Oyunların çoğu anlık değişen, heyecan verici ve beyni sürekli stimüle eden bir yapıya sahip. Bu her ne kadar dikkat toplama yeteneğini arttırsa da uzun süreler oynayan kişilerde az uyaranlı durumlarda dikkatini toplama ve sürekliliğini sağlama becerisini köreltebiliyor. Bilgisayar oyununun bir bağımlılık problemi olup olmaması oynanan saaten çok okul, uyku, arkadaş ilişkilerini ne derece etkilediği ile belirlenebilir. Yetişkinlerde olabileceği gibi bazı çocuklar kısmen de olsa sosyal vb problemlerinden bir kaçış yolu olarak ta daha fazla youna yönelebilirler.

Şimdi gelelim anne baba olarak bizlerin yapabileceklerine.
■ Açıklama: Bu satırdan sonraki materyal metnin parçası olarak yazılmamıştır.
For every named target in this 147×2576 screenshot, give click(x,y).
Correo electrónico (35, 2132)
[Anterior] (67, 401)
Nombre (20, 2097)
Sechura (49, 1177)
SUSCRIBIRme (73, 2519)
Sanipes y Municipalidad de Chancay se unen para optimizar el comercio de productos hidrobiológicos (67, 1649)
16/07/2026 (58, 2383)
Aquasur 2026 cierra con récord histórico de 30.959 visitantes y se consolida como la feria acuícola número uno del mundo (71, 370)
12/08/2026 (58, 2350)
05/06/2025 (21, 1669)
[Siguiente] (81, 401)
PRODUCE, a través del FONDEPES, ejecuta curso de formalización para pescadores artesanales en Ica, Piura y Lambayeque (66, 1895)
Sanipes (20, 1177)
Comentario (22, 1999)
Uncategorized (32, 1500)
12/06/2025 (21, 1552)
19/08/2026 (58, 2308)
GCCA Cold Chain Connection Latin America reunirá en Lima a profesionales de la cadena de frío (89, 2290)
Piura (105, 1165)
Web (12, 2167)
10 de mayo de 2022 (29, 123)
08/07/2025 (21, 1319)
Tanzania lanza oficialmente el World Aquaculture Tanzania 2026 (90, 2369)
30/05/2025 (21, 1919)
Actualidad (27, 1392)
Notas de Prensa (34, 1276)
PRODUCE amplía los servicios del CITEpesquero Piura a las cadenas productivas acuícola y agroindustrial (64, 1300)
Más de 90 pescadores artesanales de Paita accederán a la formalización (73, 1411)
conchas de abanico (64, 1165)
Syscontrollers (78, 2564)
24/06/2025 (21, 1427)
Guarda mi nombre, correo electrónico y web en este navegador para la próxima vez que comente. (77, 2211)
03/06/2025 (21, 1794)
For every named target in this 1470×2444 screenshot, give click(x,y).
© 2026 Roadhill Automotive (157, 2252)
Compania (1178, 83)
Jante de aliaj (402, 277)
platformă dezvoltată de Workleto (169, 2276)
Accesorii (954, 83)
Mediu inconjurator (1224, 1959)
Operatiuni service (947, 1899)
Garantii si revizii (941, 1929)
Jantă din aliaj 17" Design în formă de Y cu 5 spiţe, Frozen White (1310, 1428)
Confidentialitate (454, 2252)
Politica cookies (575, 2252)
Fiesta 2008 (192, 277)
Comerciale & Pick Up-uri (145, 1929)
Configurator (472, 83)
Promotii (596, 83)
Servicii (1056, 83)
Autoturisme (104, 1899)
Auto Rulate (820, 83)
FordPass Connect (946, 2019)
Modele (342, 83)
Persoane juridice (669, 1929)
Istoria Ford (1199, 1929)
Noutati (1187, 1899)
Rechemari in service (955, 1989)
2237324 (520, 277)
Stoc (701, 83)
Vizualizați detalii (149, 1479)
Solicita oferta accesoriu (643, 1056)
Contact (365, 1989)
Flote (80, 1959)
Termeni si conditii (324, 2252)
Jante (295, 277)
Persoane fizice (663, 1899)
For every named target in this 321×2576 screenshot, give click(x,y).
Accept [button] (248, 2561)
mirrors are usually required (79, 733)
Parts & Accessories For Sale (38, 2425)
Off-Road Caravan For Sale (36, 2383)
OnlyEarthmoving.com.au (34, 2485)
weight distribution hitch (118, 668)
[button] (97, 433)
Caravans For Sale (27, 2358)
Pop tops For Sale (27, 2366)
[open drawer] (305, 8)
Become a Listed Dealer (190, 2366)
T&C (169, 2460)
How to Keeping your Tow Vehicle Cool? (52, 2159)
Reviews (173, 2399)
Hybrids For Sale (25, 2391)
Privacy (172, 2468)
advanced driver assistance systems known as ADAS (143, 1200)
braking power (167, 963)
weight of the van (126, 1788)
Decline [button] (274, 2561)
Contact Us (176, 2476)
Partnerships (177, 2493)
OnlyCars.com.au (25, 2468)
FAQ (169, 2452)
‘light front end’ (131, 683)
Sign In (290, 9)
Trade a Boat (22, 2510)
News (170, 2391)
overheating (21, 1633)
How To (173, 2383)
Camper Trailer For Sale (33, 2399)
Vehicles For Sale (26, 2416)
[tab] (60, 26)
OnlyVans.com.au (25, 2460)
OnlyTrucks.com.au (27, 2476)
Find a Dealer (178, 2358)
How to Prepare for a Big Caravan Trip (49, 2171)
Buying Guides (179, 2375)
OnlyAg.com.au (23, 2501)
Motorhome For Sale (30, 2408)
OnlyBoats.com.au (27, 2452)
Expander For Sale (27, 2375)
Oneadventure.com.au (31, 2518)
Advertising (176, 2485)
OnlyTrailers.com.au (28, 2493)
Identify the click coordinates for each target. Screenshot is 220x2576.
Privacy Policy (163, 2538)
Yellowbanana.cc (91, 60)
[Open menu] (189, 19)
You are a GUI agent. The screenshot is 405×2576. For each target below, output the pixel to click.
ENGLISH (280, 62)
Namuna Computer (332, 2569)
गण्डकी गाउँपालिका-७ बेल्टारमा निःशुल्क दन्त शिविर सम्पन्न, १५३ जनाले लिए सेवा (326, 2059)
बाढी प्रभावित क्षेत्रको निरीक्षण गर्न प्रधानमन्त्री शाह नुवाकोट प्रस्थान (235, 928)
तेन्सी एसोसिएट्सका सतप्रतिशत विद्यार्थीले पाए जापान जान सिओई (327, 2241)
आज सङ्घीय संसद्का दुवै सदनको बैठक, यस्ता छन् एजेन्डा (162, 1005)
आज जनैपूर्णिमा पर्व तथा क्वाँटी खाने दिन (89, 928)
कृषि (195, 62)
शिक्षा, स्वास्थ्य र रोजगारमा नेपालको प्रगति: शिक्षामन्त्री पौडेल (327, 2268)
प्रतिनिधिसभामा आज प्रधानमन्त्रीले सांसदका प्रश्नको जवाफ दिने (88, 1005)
Öncelikler çocuklara saat ve youn tipi sınırlamalarının sebebi güzelce anlatılmalı. Uzmanların görüşleri farklı ama belli bir saati ya da tarzı dikte etmekten de kaçınıyorlar. Kabul görmüş, günde enfazla 2 saat ekran zamanını referans alırsan ve çocuk televizyonu çok az seyrediyorsa burada haftada yaklaşık 14 saat zamandan bahsediyoruz. Diğer bir görüş günde 1 saat ın uygun olduğu. Başka biri okul günlerinde hiç izin vermemek. Veya haftada sadece birkaç saat gibi. Bir de şiddet içeren oyunlara hiç izin vermemek ya da oyununa göre karar vermek gibi görüşler var. Ben kendi görüşlerimle bağlamak istiyorum.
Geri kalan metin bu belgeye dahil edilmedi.